Tragedia Bangladesh. Benetton e Primark tra i partner commerciali della Rana Plaza

Arrestato il proprietario mentre cercava di scappare in India. Altre proteste operaie in vista

DACCA – Mentre le mani dei soccorritori non cercano più sopravvissuti, proseguono le polemiche a Savar, il sobborgo a 25km a Nord est di Dacca dove è collassata la palazzina di otto piani. Il bilancio dei morti parla di 381 morti e 1200 feriti, ma le dita puntate sono molto di più. Una di queste è puntate verso le “italianissime”Benetton, ma anche la Itd Srl, o la Pellegrini Aec Srl e la De Blasio Spa. Un’altra ditta, la Essenza Spa, che produce il marchio Yes-Zee, in vendita da Padova a Rende, passando per Ascoli Piceno ha confermato di essersi rifornita al Rana Plaza, dove le mani filanti delle donne bengalesi si prodigavano per le grandi multinazionali occidentali per soli 28 euro al mese. 410 l’anno. 14 centesimi l’ora. Ma lo scandalo di ora in ora si sta allargando sempre di più, anche lontano dai confini italiani. Rischiando un boomerang che potrebbe infrangere il buon nome dei marchi più “cool” nelle democrazie occidentali.

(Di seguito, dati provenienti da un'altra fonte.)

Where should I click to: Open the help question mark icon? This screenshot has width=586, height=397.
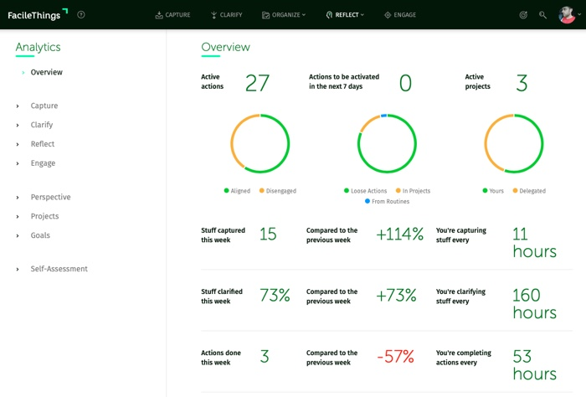coord(81,14)
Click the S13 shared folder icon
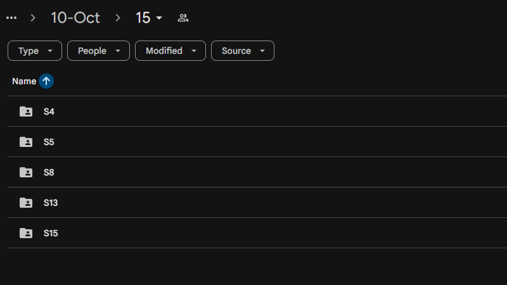Image resolution: width=507 pixels, height=285 pixels. [x=26, y=203]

Le altre dita sono puntate contro le inglesi “Primark” e “Bon Marche”, dalla spagnola “Mango”. Tutte denunciate dall’olandese “Clean Clothes Campaign”, l’Ong che sta facendo emergere i soprusi ai danni dei lavoratori del tessile. Ma anche la spagnola “Corte Ingles” e la canadese “Joe Fresh” sono nella lista. Tutti pronti a delegare la produzione delle loro “primizie” ad aziende in paesi in via di sviluppo, dove le condizioni di lavoro massacranti sono aggravate dal costante rischio di morte e dolore per via delle strutture fatiscenti e obsolete che ospitano le attività produttive. L’esasperazione della ricerca massima dei profitti a scapito della salute dei lavoratori.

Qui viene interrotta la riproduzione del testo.